52% of the container shipping industry is sea-based, making it the highest and most important means of trading.
Since seaway is the primary means of cargo transport worldwide, ships are always subject to the harshest weather condition, making container lashing very critical. In fact, there were 1382 shipping containers lost at sea every year between 2008 and 2019.
When cargo is transported by sea, intense weather conditions and strong wind likely cause three main ocean motions: heaving, rolling and pitching. When these movements occur, they act as a force that affects container frames and their lashings.
Containers might fall overboard into the ocean, inflicting damage to other nearby cargo, to the ship itself, or, more importantly, endangering human life onboard.
Container lashing is the most essential part of shipping via sea, as failing to properly secure containers not only endangers property and human lives but also the environment at sea.
How Tight Should Container Lashings Be?
As a general rule, container lashings should always be tight, as slack lashings are never desirable. However, stevedores and the working crew should never use excessive force to over-tighten the lashings.
Who Does the Container Lashing?
Stevedores are the ones responsible for lashing and de-lashing shipping containers in the docking port. However, due to time constraints and the ships’ desire to spend less time in ports, the deck crew can also work on the container lashing process.
Before docking at the port, the deck crew starts de-lashing the containers. This allows the containers to be discharged immediately after docking, saving time and money.
Regular checks on the shipping container lashings are also required by the ship crew to prevent the risk of any accidents.
Why Do Containers With Bad Lashing Fall Overboard?
Ships are constantly exposed to rough weather conditions, which put extreme forces on the shipping containers and the vessel itself.
Failing to carry out container lashing properly is one of the most common causes leading to containers falling overboard.
It’s also worth noting that the bigger the ship, the higher the chances of containers collapsing. This is because bigger ships usually carry way more cargo while being much less agile in the face of hard weather conditions, making them more susceptible to rolling and heaving.
Shipping containers suffer a lot of wear and tear during their lifetime due to excessive loading and rough handling, which weakens their structure significantly.
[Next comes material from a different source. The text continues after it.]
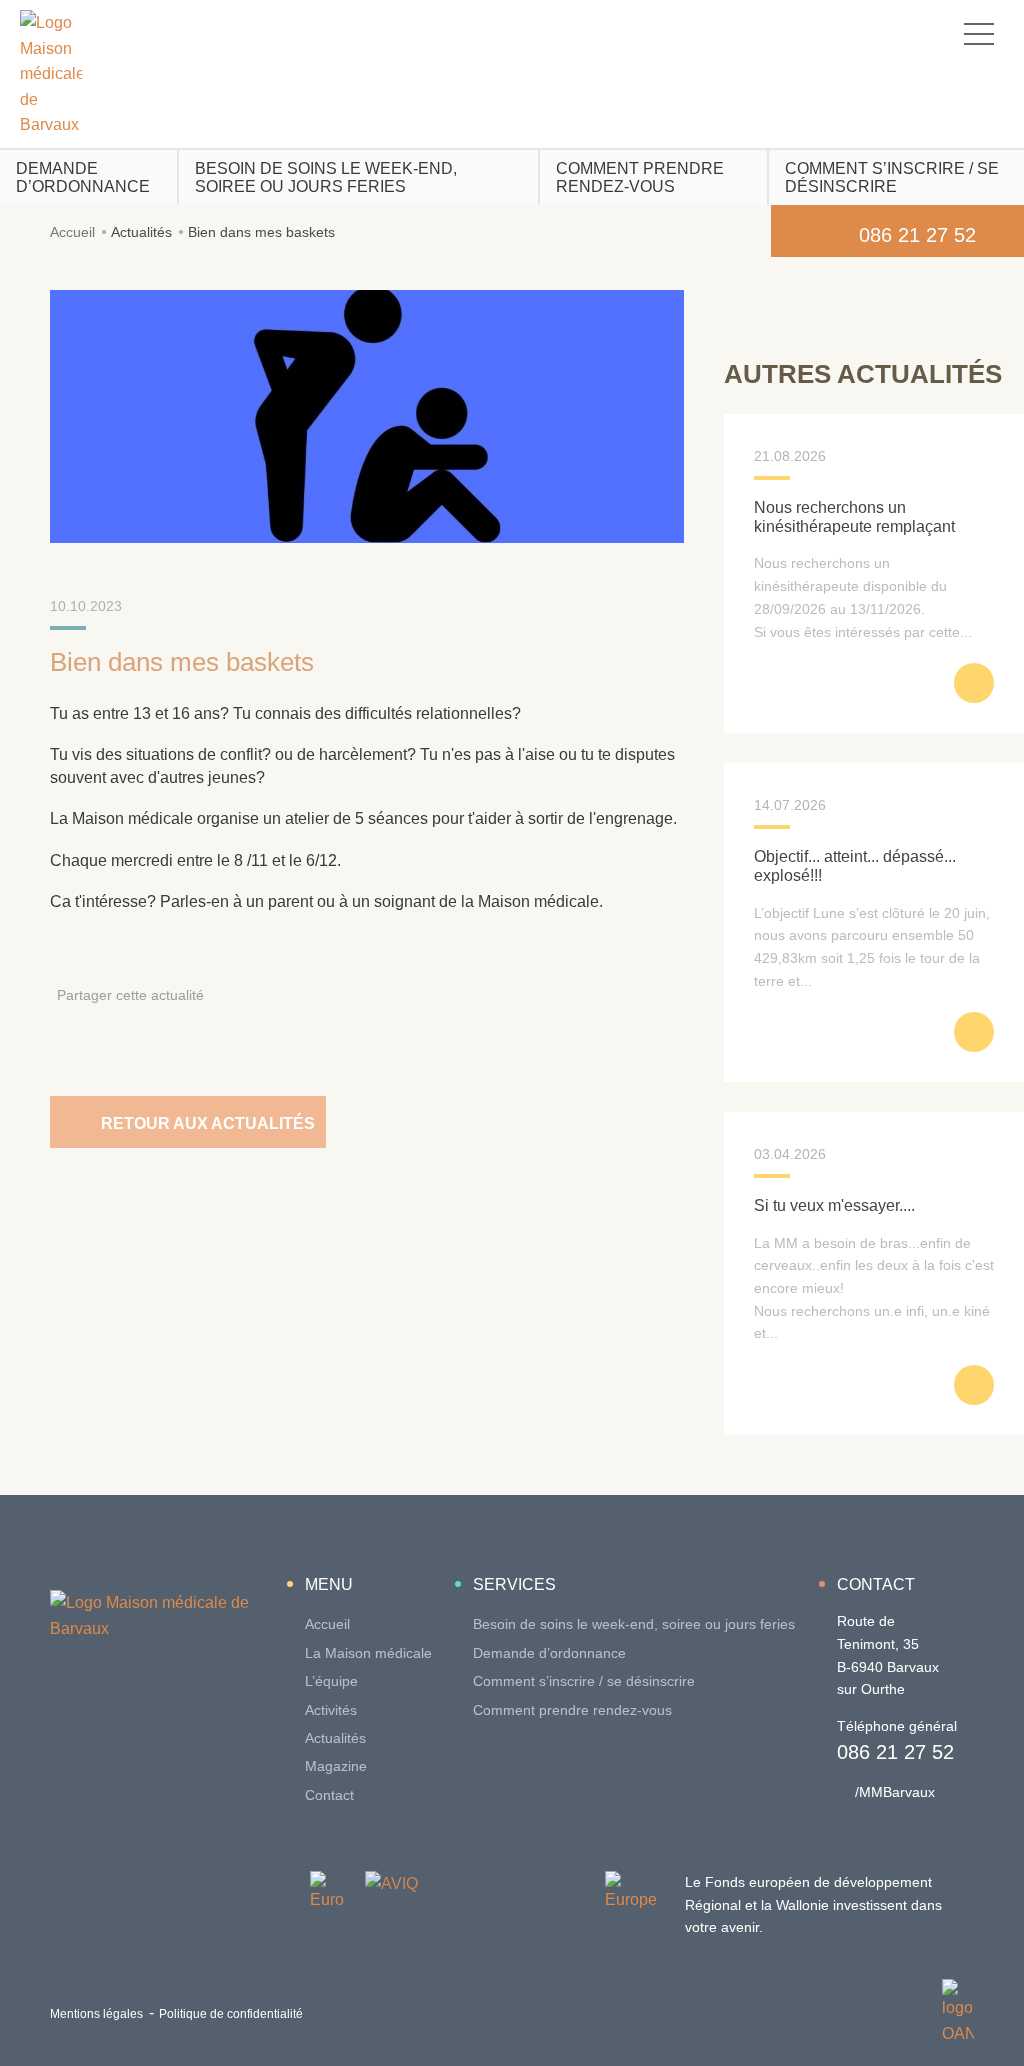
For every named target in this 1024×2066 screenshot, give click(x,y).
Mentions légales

A damaged container may lead to accidents and cause unforeseen complications aboard the cargo ship.
Is the Carrier Liable in Case of a Shipping Accident?
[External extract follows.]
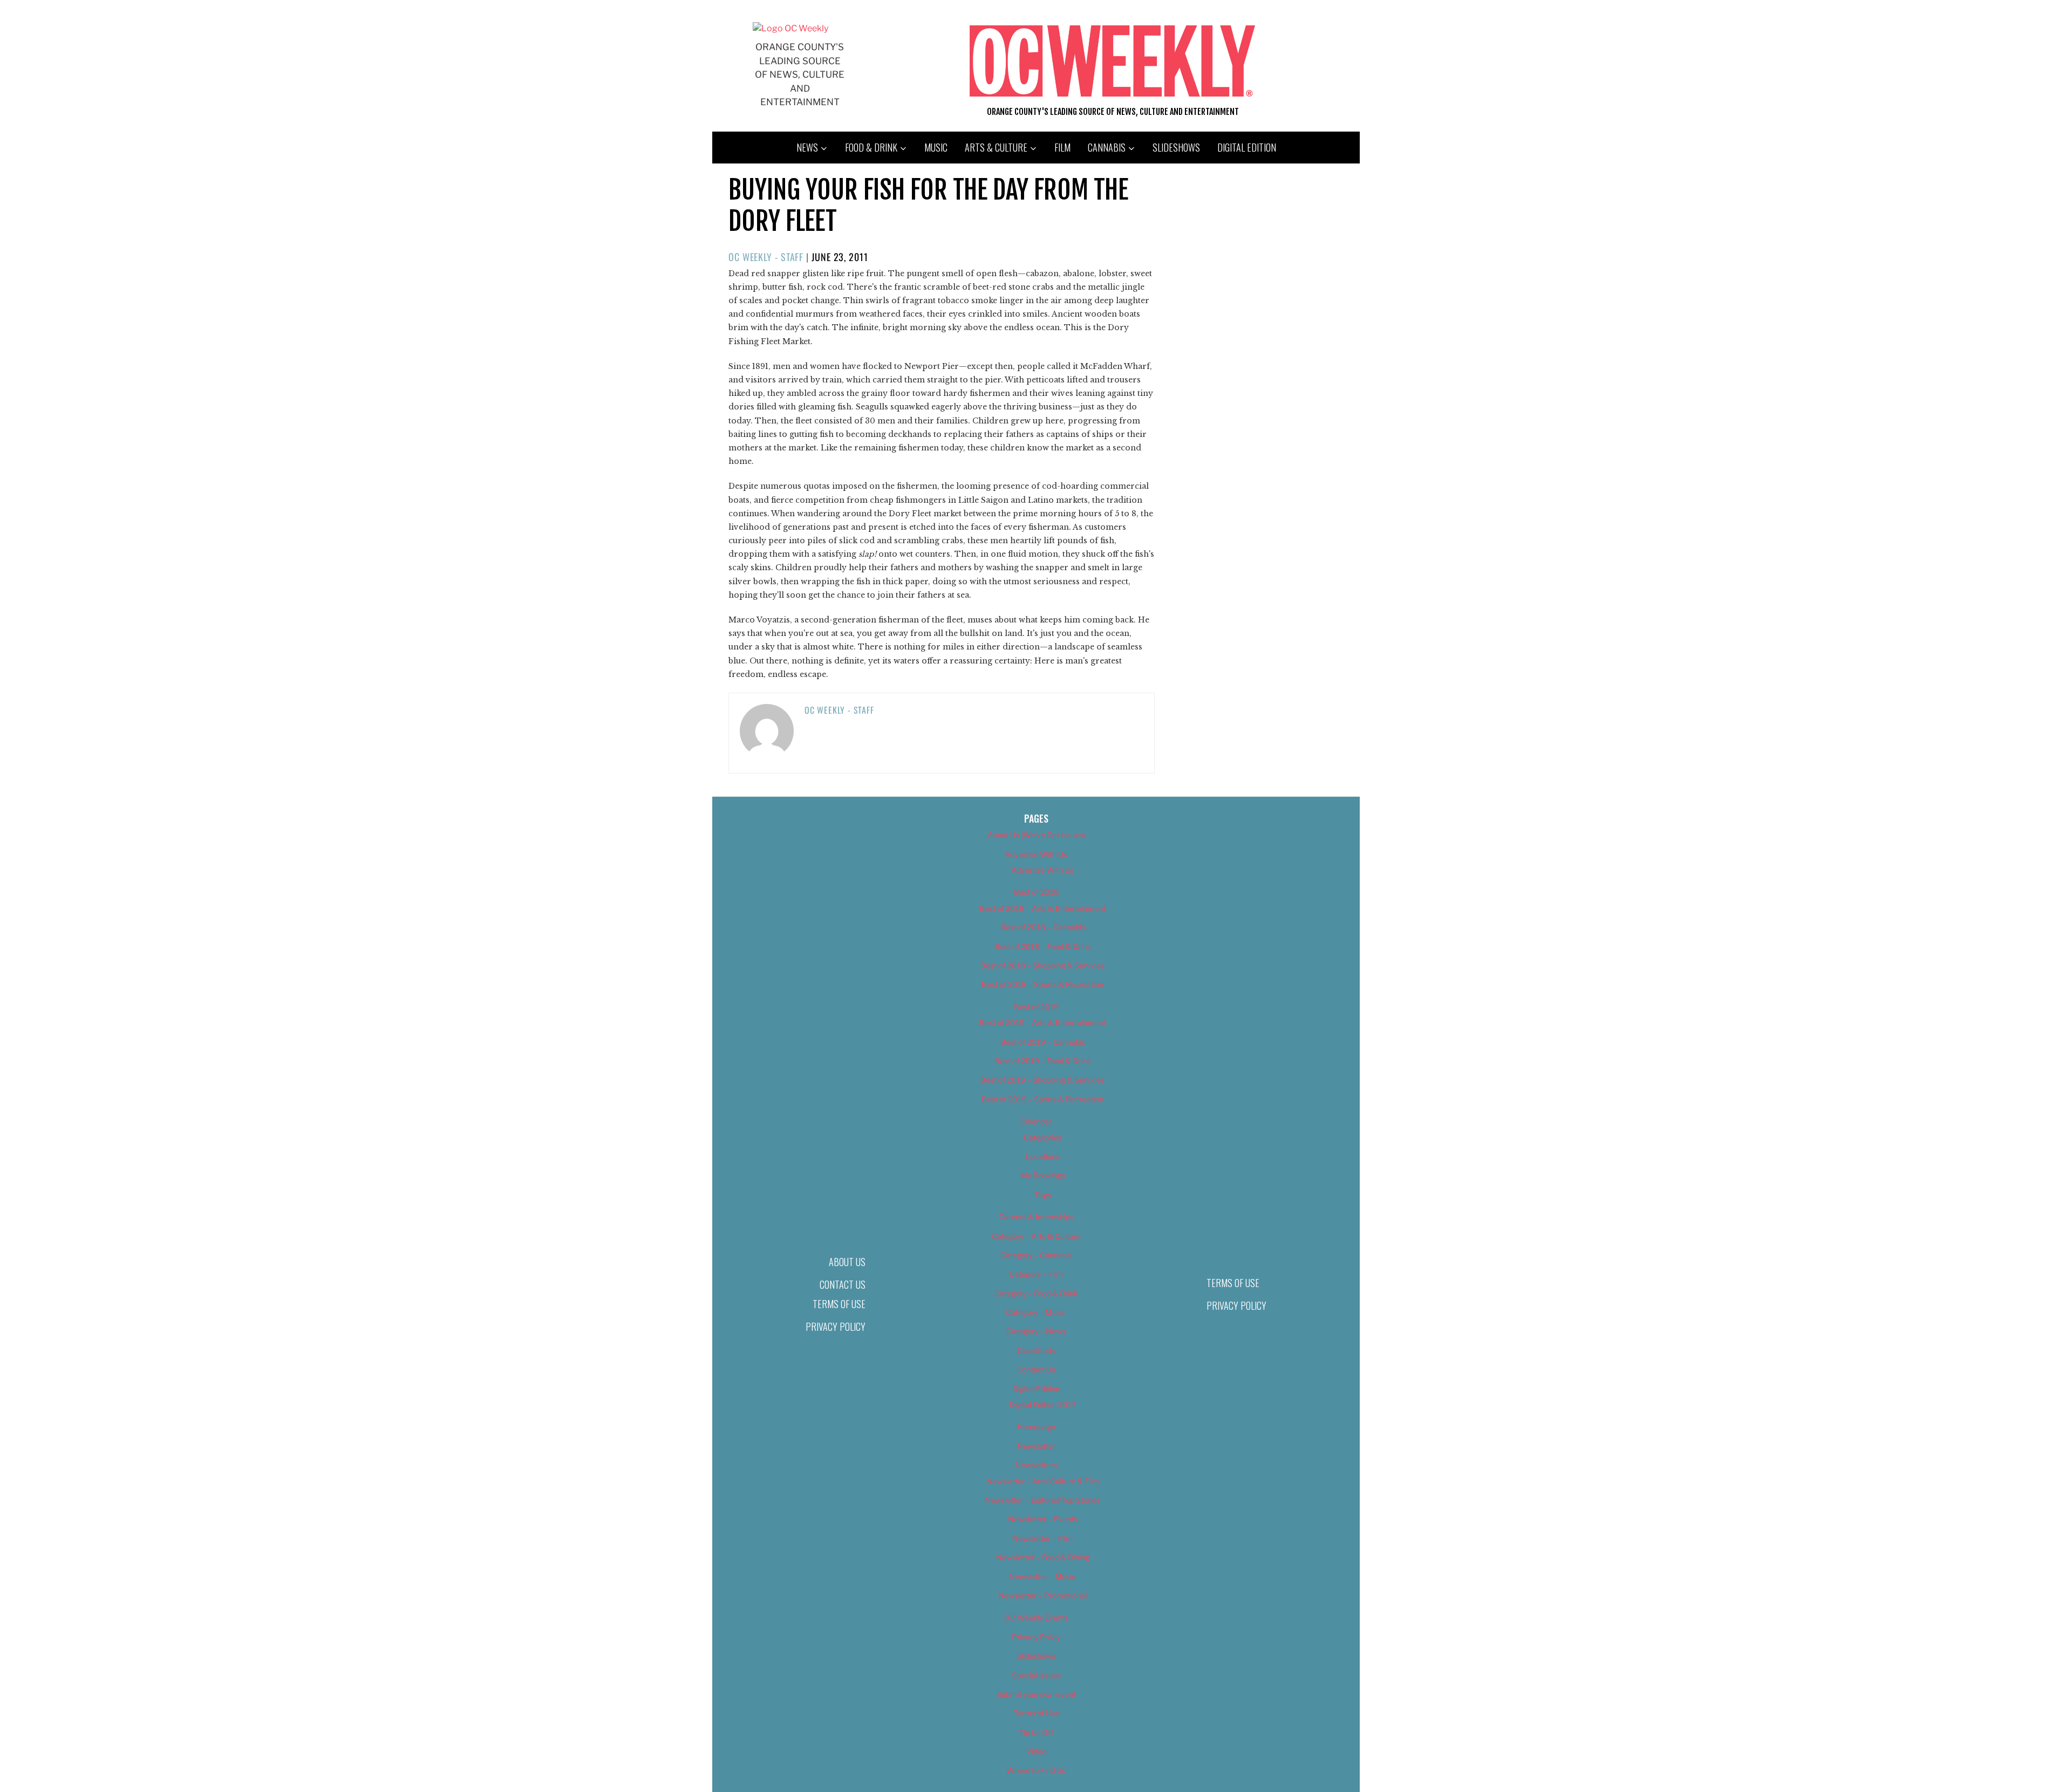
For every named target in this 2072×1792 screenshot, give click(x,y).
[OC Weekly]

What determines whether or not the carrier is liable for loss or damaged cargo is whether the carrier breached their duties under the international conventions of the sea shipment contract, or whether the cargo was damaged due to circumstances beyond the carrier’s control.
The carrier is obligated by law to properly load, stow, and carry cargo. If the cargo was shipped in good condition but discharged with any damage, the carrier is required to prove that the damage occurred without fault of the ship or that it was caused by perils beyond their control.
Can Shippers Use Their Own Containers?
When it comes to international trade, most buyers and sellers usually lease containers from carriers to export or import their cargo. However, some buyers/sellers prefer to use their own containers, which are called shipper-owned containers (SOC).
Benefits of Using Shipper-Owned Containers
- Lower cost of shipping cargo
- Gives the shipper more control over their shipments
- Avoid detention and demurrage fees
- Containers could be used as a storage space when not in transport
Drawbacks of Using Shipper-Owned Containers
- Money and time need to be spent on maintaining and repairing the containers
- Mandatory paperwork is required to prove that your shipper-owned containers are suitable for cargo transport, which could be a hassle
- Shippers need to find a space big enough to store their container when it’s not in use
Despite all the technological systems available today, container lashing is still a largely manual process that requires the hands-on involvement of many workers on deck and aboard the ship.